(Stored data)
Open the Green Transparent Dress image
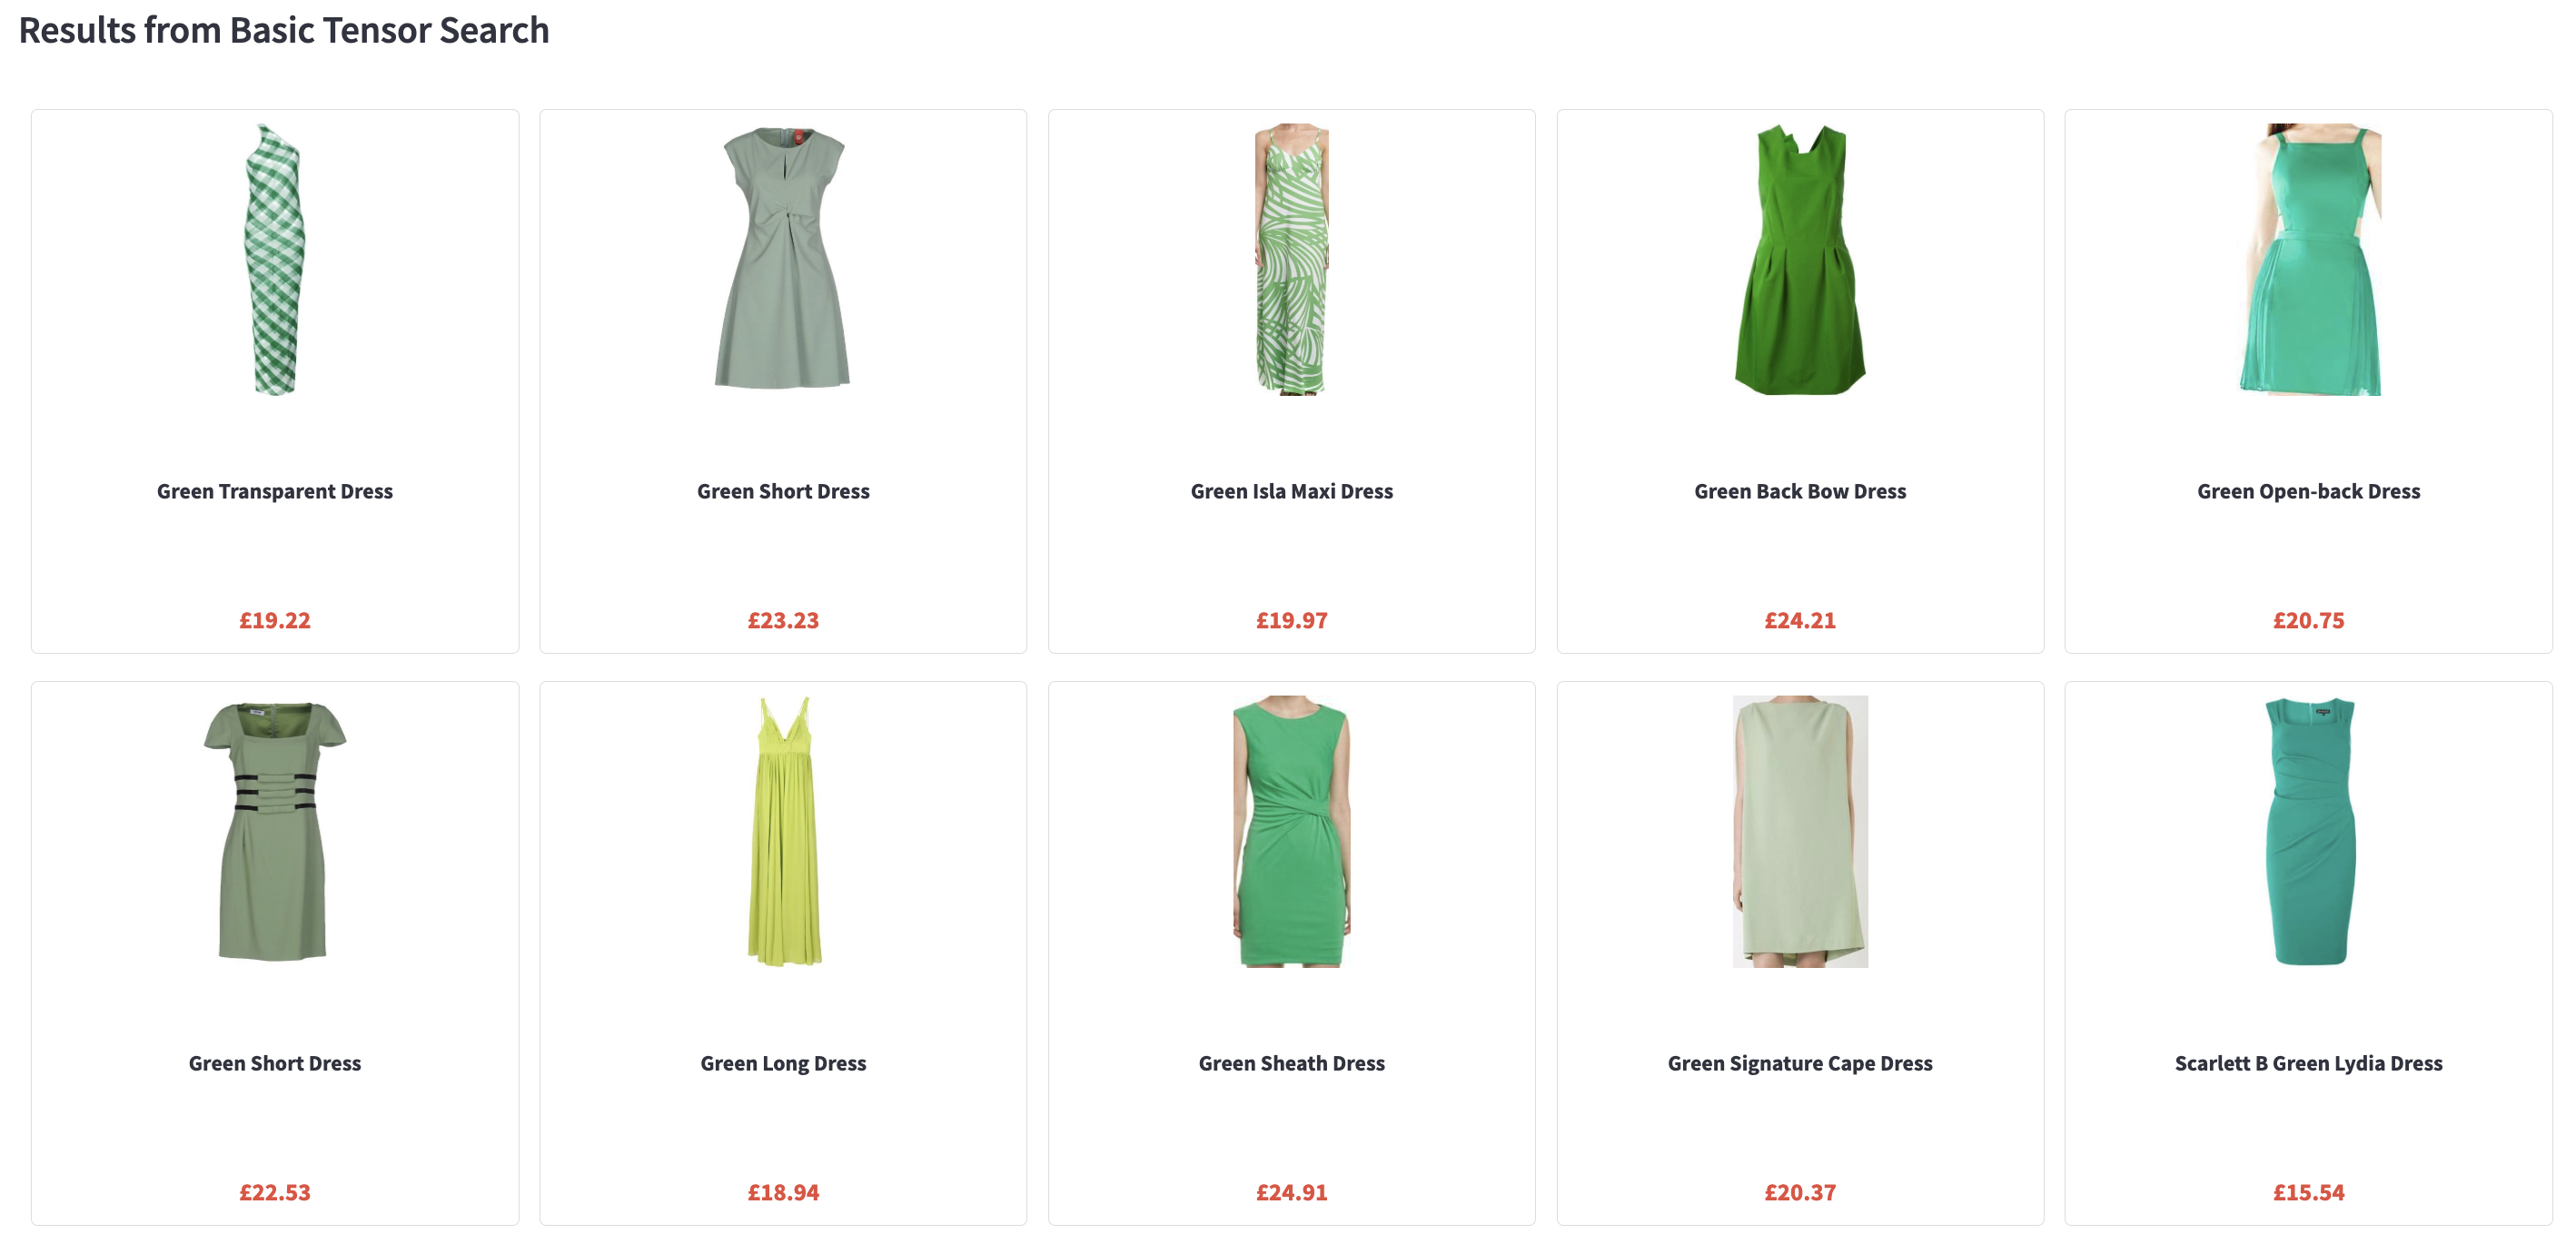Viewport: 2576px width, 1244px height. coord(274,259)
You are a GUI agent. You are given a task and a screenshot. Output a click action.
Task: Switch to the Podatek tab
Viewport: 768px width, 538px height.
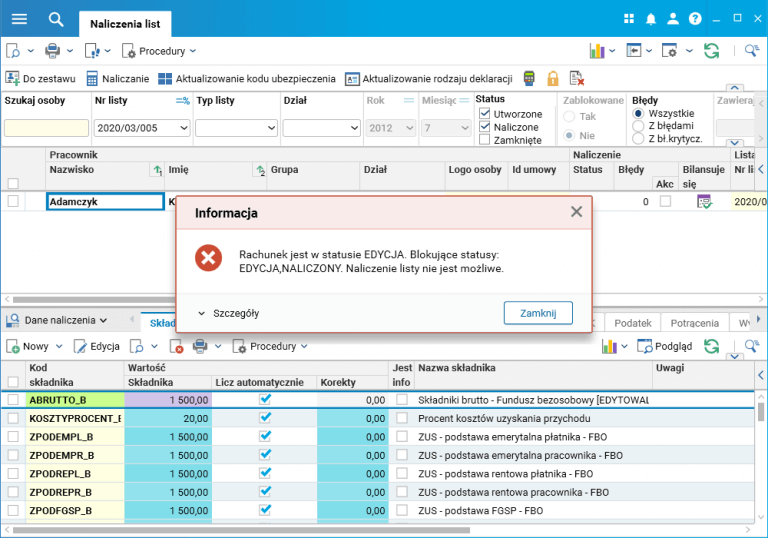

EXERCISE REQUIREMENTS:
Reproduce only the lines between the line with "You are a GUI" and the final line of the records, both included, so that the copy matches them exactly and contains no pictures.

WRITTEN RESPONSE:
You are a GUI agent. You are given a task and a screenshot. Output a click action.
Task: Switch to the Podatek tab
Viewport: 768px width, 538px height.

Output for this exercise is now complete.